TASK GOAL
A verbatim reproduction of the lines below, from the line containing "Instruction: Click the PP guardian avatar" through the line containing "1061x592 pixels.", both ends included, is the whole required output.
Top of AVAILABLE DATA
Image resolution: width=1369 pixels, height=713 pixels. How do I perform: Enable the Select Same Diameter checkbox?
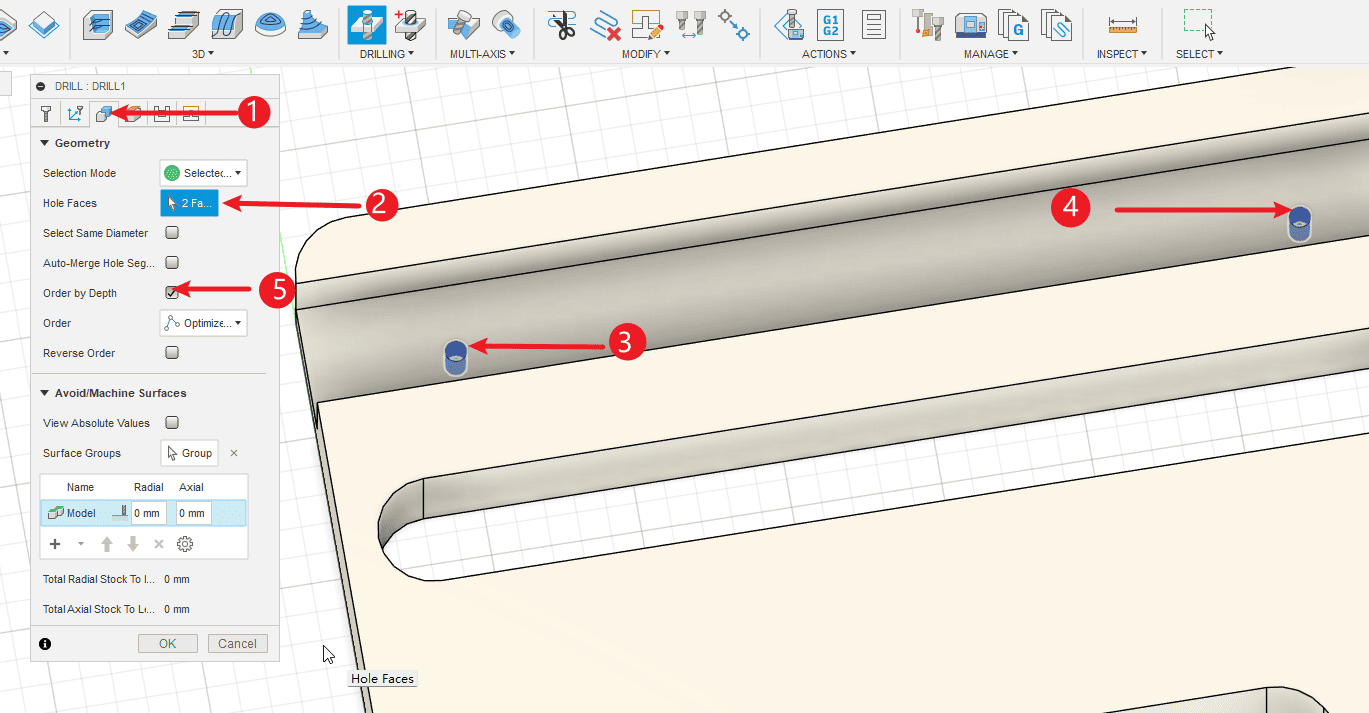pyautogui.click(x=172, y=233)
Bottom of AVAILABLE DATA
Top of AVAILABLE DATA
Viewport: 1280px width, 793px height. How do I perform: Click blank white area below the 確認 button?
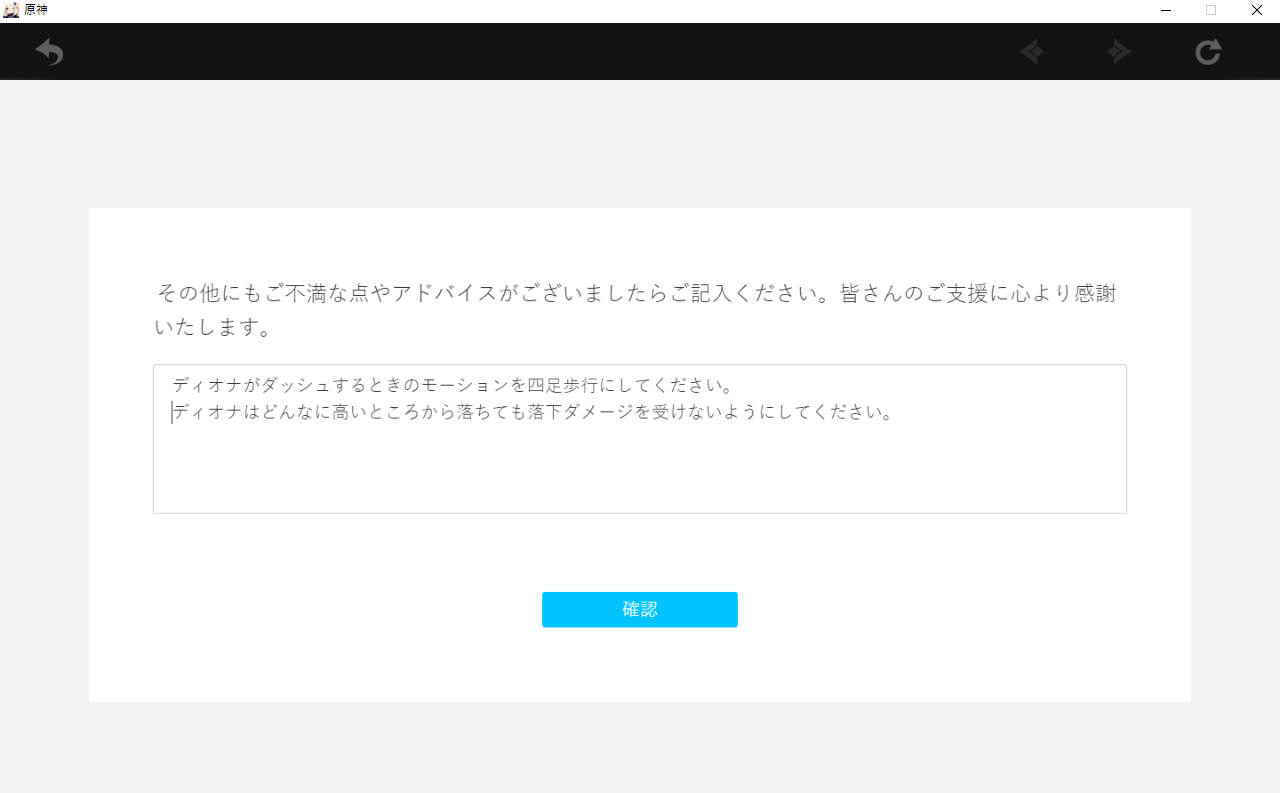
Bottom of AVAILABLE DATA
Top of AVAILABLE DATA
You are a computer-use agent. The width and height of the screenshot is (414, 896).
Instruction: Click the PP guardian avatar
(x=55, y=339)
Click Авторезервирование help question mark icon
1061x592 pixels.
Bottom of AVAILABLE DATA
SOLUTION TO THIS EXERCISE
Instruction: Click the PP guardian avatar
(x=55, y=339)
Click Авторезервирование help question mark icon
1061x592 pixels.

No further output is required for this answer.